I have decided to do the "wheat belly" diet.  I am giving up wheat, sugar, and most grains.  I have researched many different plans and this is one that I believe will actually work for me.  I carry the majority of my weight in my stomach and pretty much everything I normally eat has wheat of some kind in it.  I am really excited to see how my body will transform as I eat healthy.  Many people have said that along with drastic weight loss, they also have more energy and less depression.  I struggle extremely bad with depression to the point that I have to take 3 prescription medications a day to manage it.  I believe that losing weight through exercise and healthy eating will help my depression to some degree.  I'm not expecting it to disappear, but I know depression has been a side effect of my junk food habit.  

As of this morning I need to lose 66.2 pounds, yet instead of feeling like I will fail, I feel empowered, as I know the Lord is holding my hand. 

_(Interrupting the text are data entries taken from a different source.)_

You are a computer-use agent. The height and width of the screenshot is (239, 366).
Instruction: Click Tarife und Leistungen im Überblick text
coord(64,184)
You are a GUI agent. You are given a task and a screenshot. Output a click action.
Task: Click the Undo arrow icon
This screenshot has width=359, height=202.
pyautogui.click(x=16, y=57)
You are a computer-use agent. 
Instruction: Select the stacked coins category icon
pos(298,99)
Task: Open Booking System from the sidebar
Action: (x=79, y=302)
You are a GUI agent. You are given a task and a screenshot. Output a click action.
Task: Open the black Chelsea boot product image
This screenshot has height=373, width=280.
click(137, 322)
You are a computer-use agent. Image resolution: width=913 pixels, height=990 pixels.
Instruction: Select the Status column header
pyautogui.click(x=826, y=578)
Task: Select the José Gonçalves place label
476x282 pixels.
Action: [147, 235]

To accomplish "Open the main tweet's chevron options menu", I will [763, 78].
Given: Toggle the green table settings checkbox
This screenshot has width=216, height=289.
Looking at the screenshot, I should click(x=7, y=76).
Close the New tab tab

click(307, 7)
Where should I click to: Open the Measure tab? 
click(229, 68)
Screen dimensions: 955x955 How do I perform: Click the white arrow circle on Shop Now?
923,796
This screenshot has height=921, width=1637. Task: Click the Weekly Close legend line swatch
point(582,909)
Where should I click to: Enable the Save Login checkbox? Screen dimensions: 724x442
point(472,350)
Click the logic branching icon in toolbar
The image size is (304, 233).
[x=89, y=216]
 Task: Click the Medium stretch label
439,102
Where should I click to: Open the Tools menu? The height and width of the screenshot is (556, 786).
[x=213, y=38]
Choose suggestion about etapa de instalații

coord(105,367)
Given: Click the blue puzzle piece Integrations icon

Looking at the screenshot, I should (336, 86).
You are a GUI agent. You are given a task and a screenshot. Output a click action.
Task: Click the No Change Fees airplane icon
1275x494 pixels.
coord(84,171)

I am also taking part in the Proverbs 31 Online Bible Study for the book Made to Crave.  I've only read about half the book in the last week, but it has absolutely changed my life and know that it will continue too.  I am excited to study the bible with a group of women from all around the world as we discuss our struggles to stop idolizing food and learn to crave God.  This week our scripture is Psalm 84:2:

My soul yearns, even faints, for the courts of the Lord, my heart and my flesh cry out for the living God.

I am done yearning for junk food.  The desire of my heart is to yearn for the Lord as David did.  I know this journey isn't going to be easy, but I also know that it will be worth it.  Please consider praying for me as I cleanse my body of toxic food and fill it with the Bread of Life.